Take the lines from the one with "You are a computer-use" to the end of the listing, both ends included, and quote them exactly, leaving pictures out.
[Information given]
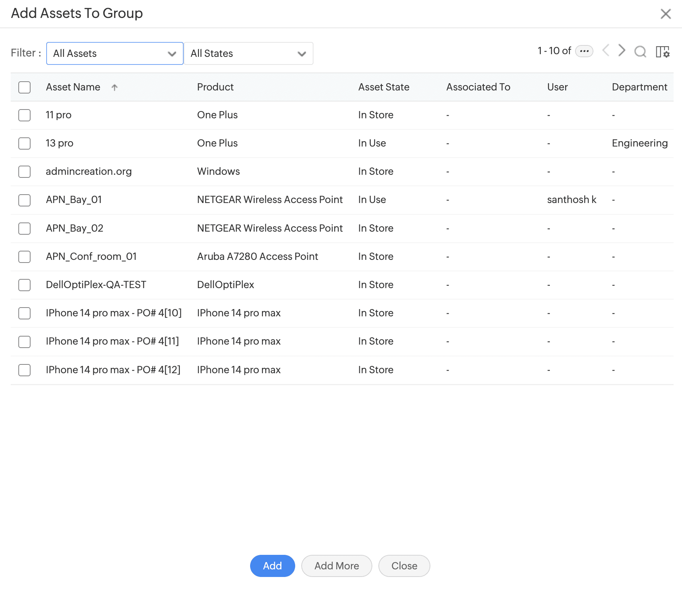Viewport: 682px width, 593px height.
Task: Sort by Asset Name arrow
Action: coord(114,87)
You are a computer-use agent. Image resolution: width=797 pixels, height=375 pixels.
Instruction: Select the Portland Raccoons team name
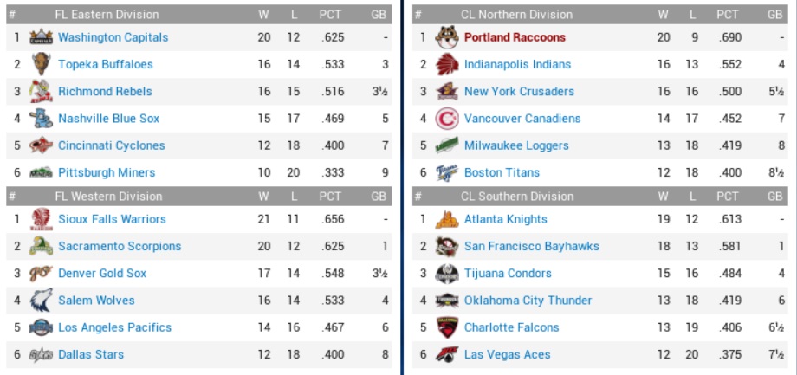515,37
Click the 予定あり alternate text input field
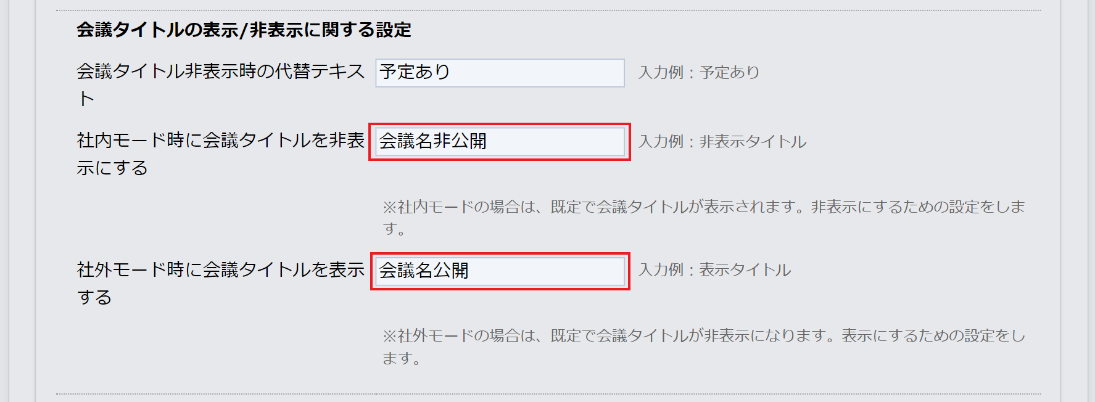 [500, 73]
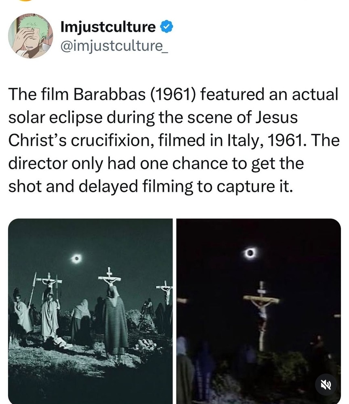
Task: Open the @imjustculture_ handle link
Action: pos(114,46)
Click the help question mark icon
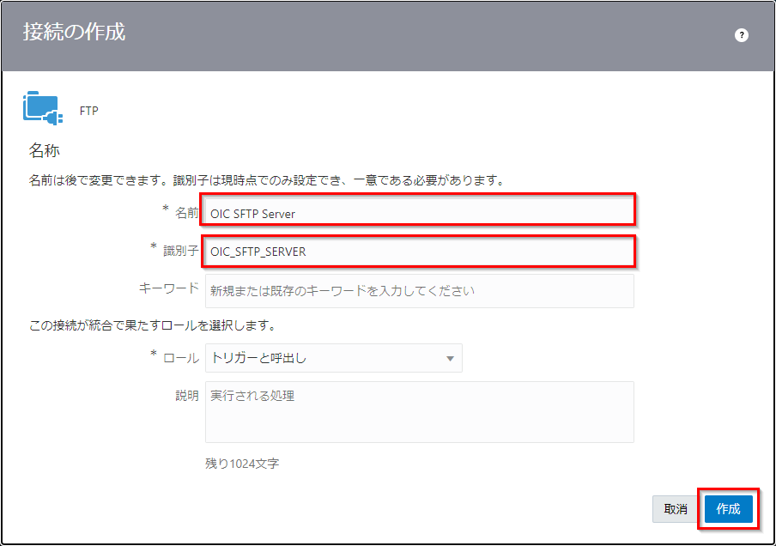The height and width of the screenshot is (546, 776). pos(742,35)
[/Information given]
_Exercise result_
You are a computer-use agent. Image resolution: width=797 pixels, height=375 pixels.
Instruction: Select the Portland Raccoons team name
515,37
Click the 予定あり alternate text input field
 [500, 73]
Task: Open the @imjustculture_ handle link
Action: pos(114,46)
Click the help question mark icon
The height and width of the screenshot is (546, 776). pos(742,35)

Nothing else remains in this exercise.